例、おいしいがな ?= おいしいのかしら?
助詞・がい、の接続則が通じない、つまり
助詞・が、では意味が通らない接続
×助動詞・だ、の連体形・な、に接続して確認の意味を表す接続
例、おひまですか?=○ひまながい? ×ひまなが?
例、ひまながな? おひまよね =○ひまながいな? ひまながな?
実はこれには異論があるかも知れません。
お元気ですか、は、まめながな、でもセンスがあるのか、
あるいは、まめながいな、のみがセンスがあるのか、さてどうでしょう。
×助動詞・だ(実は飛騨方言は、や)、の終止形・や
+確認の終助詞・な、
に接続して
確認、主張の意味を表す接続
例、そうじゃないか!、そうだろう =○そうやながい! ×そうやなが!
例、そうじゃないの!、ねえそうよね =○そうやながいな!×そうやながな!
あるいは驚嘆の意味を表す接続
例、うわあ雨じゃないか! =○雨やながい! ×雨やなが!
例、うわあ雨じゃないの! =○雨やながいな!×雨やながな!
×動詞終止形、形容詞終止形
+確認の終助詞・な、
に接続して驚嘆の意味を表す接続
例、来ているじゃないか! =○きとるながい! ×きとるなが!
例、来ているじゃないの! =○きとるながいな!×きとるながな!
例、来ていないじゃないか! =○きとらんながい! ×きとらんなが!
例、来ていないじゃないの! =○きとらんながいな!×きとらんながな!
例、うまいじゃないか! =○うまいながい! ×うまいなが!
例、うまいじゃないの! =○うまいながいな!×うまいながな!
例、うまくないじゃないか! =○うもうないながい! ×うもうないなが!
例、うまくないじゃないの! =○うもうないながいな!×うもうないながな!
×動詞終止形
+接続・の、の撥音便
+助動詞・だ(実は飛騨方言は、や)、の終止形
+確認の終助詞・な、
に接続して確認、主張の意味を表す接続
例、行くのじゃないか!、そうだろう。
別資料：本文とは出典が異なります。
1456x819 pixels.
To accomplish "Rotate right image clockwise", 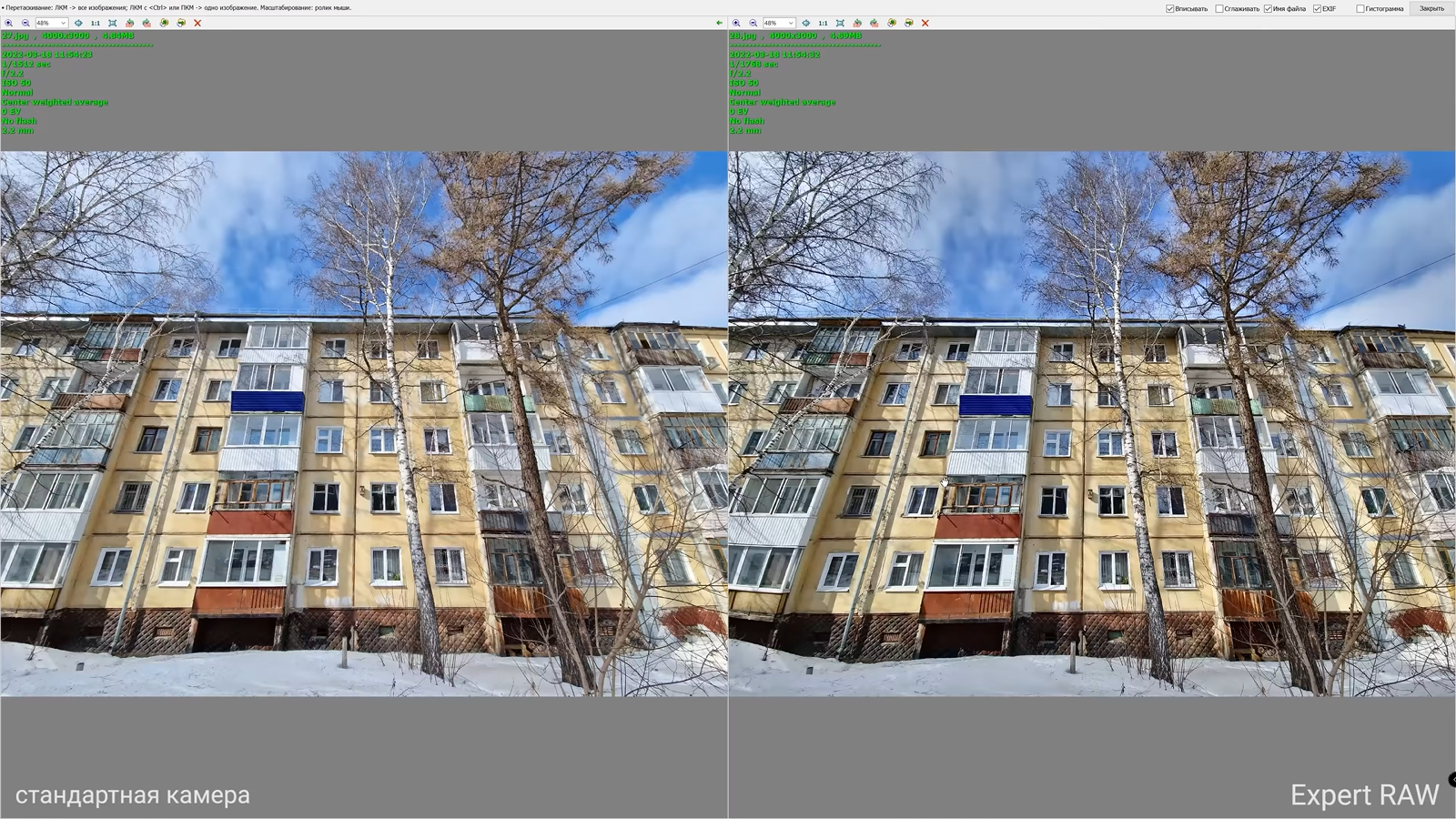I will point(875,23).
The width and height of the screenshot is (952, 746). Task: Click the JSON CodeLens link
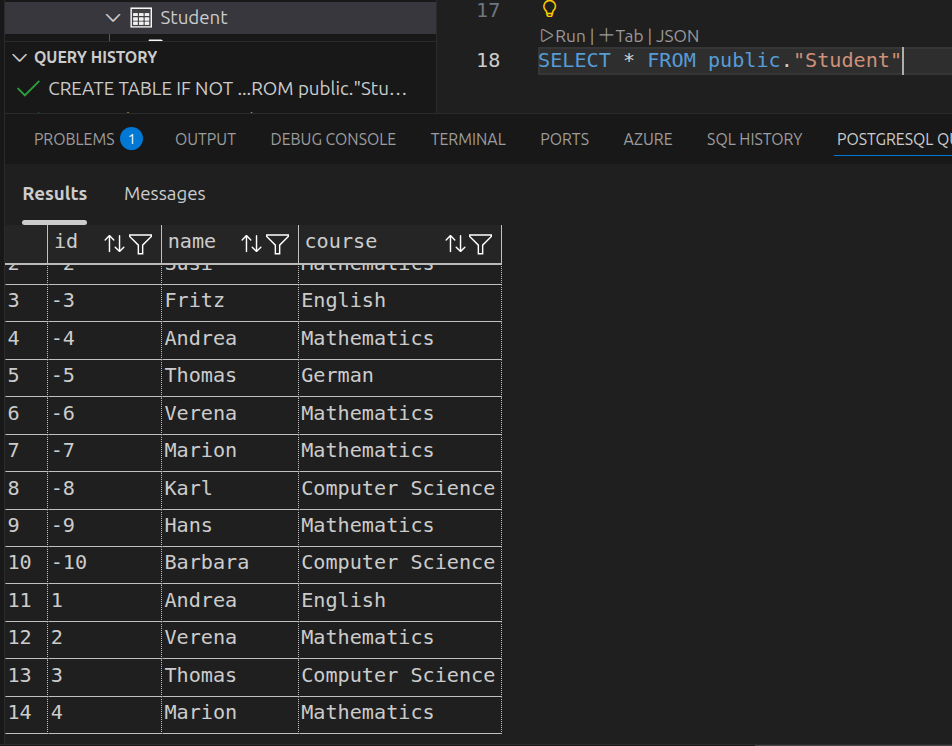click(x=677, y=36)
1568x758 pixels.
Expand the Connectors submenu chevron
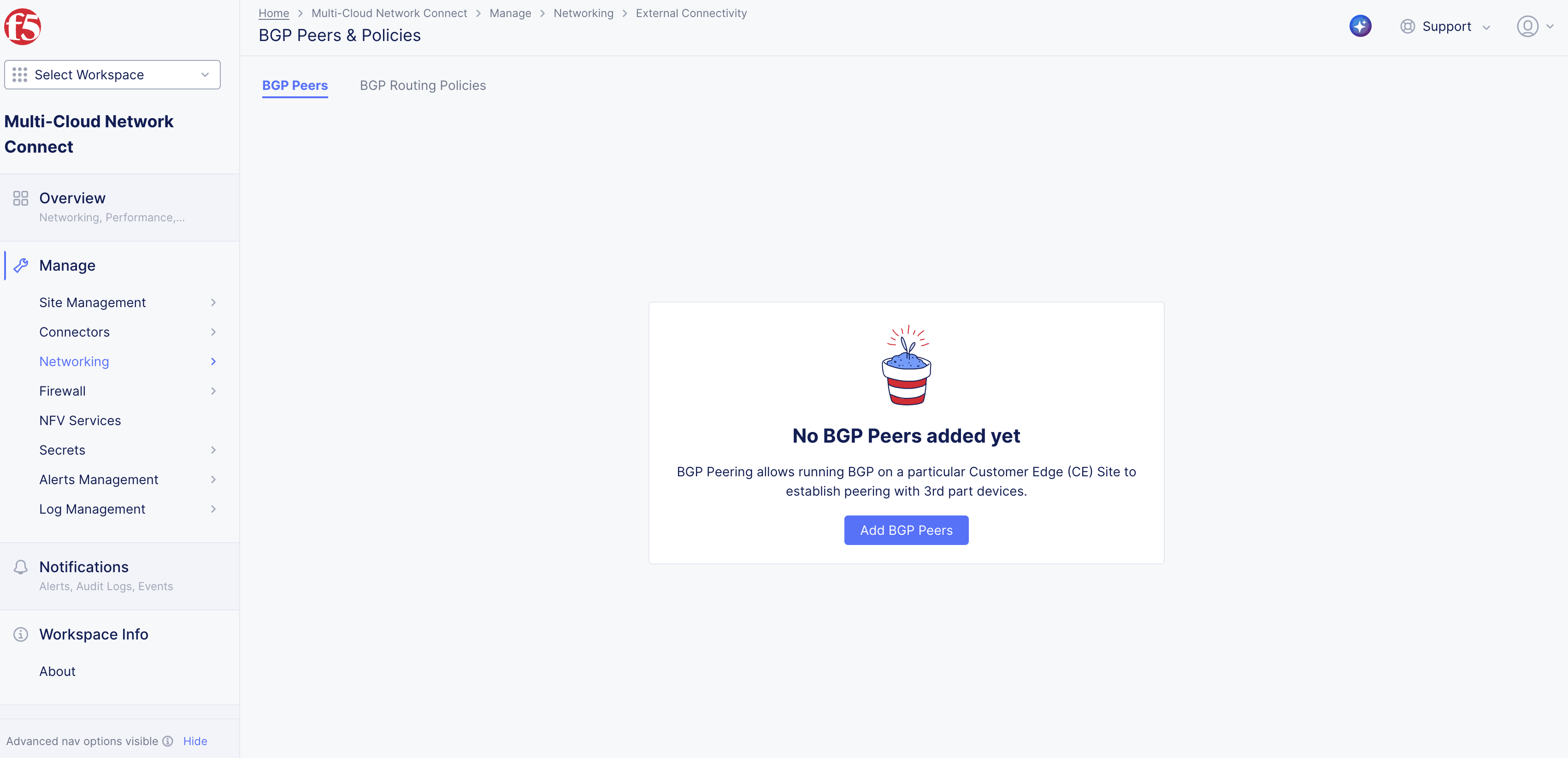[213, 332]
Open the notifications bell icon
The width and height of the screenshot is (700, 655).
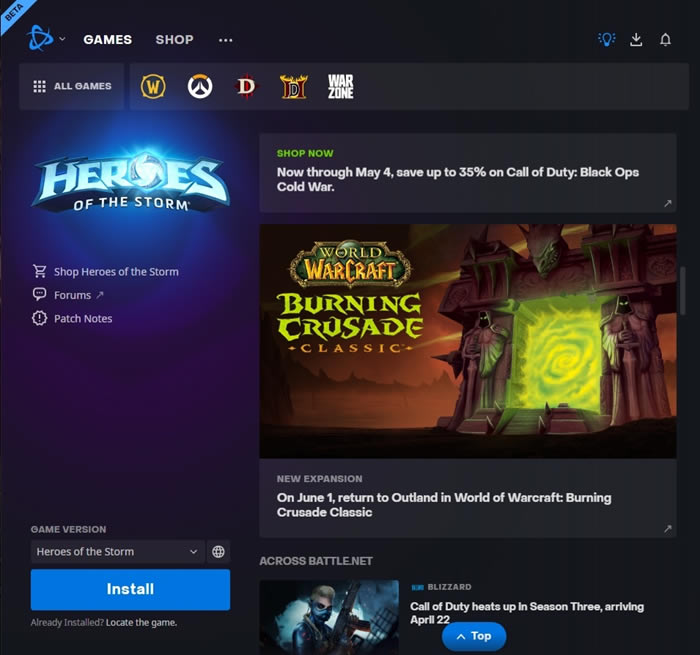coord(665,40)
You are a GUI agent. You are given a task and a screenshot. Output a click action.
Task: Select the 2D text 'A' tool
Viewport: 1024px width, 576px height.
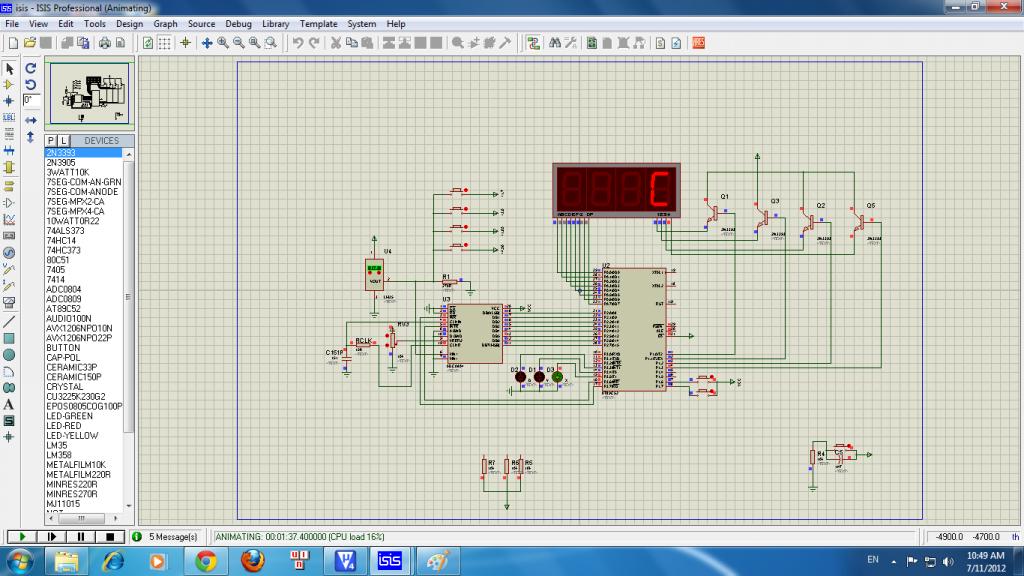[x=9, y=404]
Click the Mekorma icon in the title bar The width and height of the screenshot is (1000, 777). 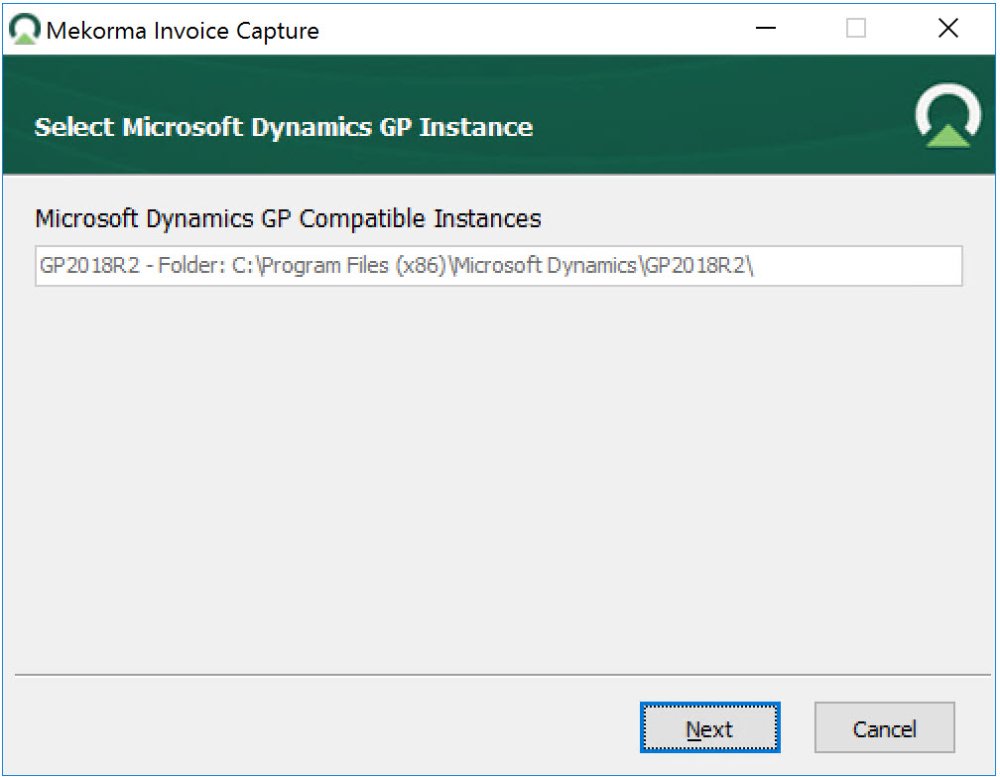[25, 30]
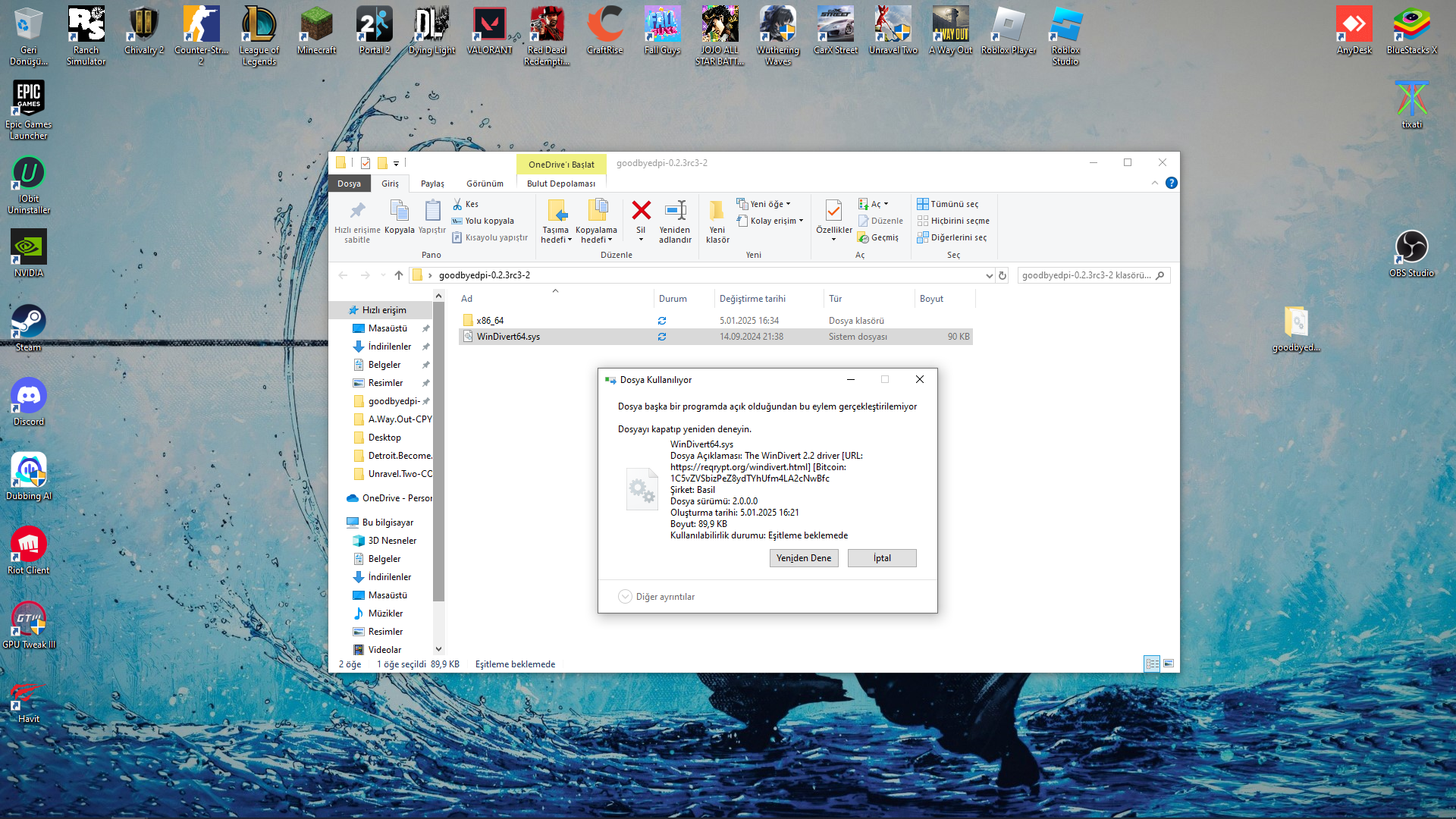Viewport: 1456px width, 819px height.
Task: Open Özellikler properties icon
Action: click(833, 211)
=○行くんやながい! ×行くんやなが!
例、行くのじゃないの!、そうよね。 =○行くんやながいな! ×行くんやながな!
これ以上の用法の追加は不要でしょう。以上から明らかな点はたったひとつです。
飛騨方言では確認の終助詞・な、と助詞・がい、は強固な係り結びになっているのです。
あるいは話をもっと簡単にしましょう、
実は "ながい"というひとつの単語で "〜じゃないか"という意味の助詞、
というのが飛騨方言の文法のようです。
この観点からは、まめなかな、という言葉は、この強固な係り結びを無視する
飛騨方言としては一風変わった言い方である、というのが筆者なりの結論です。
正しい言い方は、男言葉・まめながい、ですが、女性格助詞・な、を男言葉に接続させると、
まめながいな(女言葉)、という言葉になるという事でしょう。